Zwischen 2014, also dem Euromaidan, und September 2022, dem nicht endenden Ukraine-Krieg, sind alle diese Texte entstanden und erschienen, die meisten bei Zeitonline, einer auch im STANDARD-ALBUM. Die Angst der Despoten tatsächlich am 24. Februar 2022 in der Süddeutschen Zeitung: "Bald wissen wir, ob der Weg, den wir heute gehen, zu einer ersehnten Befreiung führt oder doch in ein weiteres Massengrab", schreibt sie.

Seither tobt ein Krieg mitten in Europa.
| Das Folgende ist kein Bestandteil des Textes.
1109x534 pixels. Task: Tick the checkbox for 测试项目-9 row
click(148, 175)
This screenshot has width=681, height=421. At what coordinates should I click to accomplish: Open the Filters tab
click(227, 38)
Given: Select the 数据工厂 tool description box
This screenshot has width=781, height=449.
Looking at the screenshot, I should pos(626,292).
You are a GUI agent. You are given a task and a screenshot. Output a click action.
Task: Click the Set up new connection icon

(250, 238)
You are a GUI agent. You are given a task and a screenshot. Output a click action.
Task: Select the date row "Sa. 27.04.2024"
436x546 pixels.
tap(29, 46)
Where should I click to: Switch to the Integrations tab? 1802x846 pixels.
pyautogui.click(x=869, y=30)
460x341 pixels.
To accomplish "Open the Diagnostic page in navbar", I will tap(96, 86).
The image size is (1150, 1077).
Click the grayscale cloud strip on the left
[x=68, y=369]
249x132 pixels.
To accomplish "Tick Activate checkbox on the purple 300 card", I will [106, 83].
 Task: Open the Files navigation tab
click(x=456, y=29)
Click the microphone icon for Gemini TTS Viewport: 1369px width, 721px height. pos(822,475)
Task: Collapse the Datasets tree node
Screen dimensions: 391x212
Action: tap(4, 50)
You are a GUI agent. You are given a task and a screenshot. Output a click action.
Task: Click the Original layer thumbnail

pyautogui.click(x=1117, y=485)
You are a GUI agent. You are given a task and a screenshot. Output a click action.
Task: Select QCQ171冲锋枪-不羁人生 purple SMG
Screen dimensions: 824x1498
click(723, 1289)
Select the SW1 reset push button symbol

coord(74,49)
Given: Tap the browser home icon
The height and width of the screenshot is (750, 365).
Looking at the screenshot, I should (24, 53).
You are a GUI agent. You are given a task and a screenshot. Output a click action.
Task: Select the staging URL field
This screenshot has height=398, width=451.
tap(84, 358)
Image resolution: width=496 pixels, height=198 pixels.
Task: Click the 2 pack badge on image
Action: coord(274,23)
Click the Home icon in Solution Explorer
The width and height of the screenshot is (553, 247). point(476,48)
Seither hat Maljartschuk über 50 Kriegsauftritte, so nennt sie das, absolviert und kann vielleicht noch immer nichts lesen außer Stefan Zweigs Die Welt von gestern.

Vergangenheit als Ressource

Dass sie Kraft zum Schreiben findet, dafür bedankt sie sich auch bei ihren Übersetzerinnen Maria Weissenböck und Claudia Dathe. Mit dem, was sie uns alles zu erzählen hat – von der Großmutter, die den Holodomor überlebt hat, oder vom ostgalizischen Schtetl, aus dem die Eltern stammen –, spannt sie große historische Bögen und erklärt, warum Russland die Ukrainer immer noch Faschisten schimpft. Maljartschuks Schreiben macht klar, dass dieser Krieg aus der Vergangenheit kommt, auch wenn er in eine neue Zeitrechnung geführt hat.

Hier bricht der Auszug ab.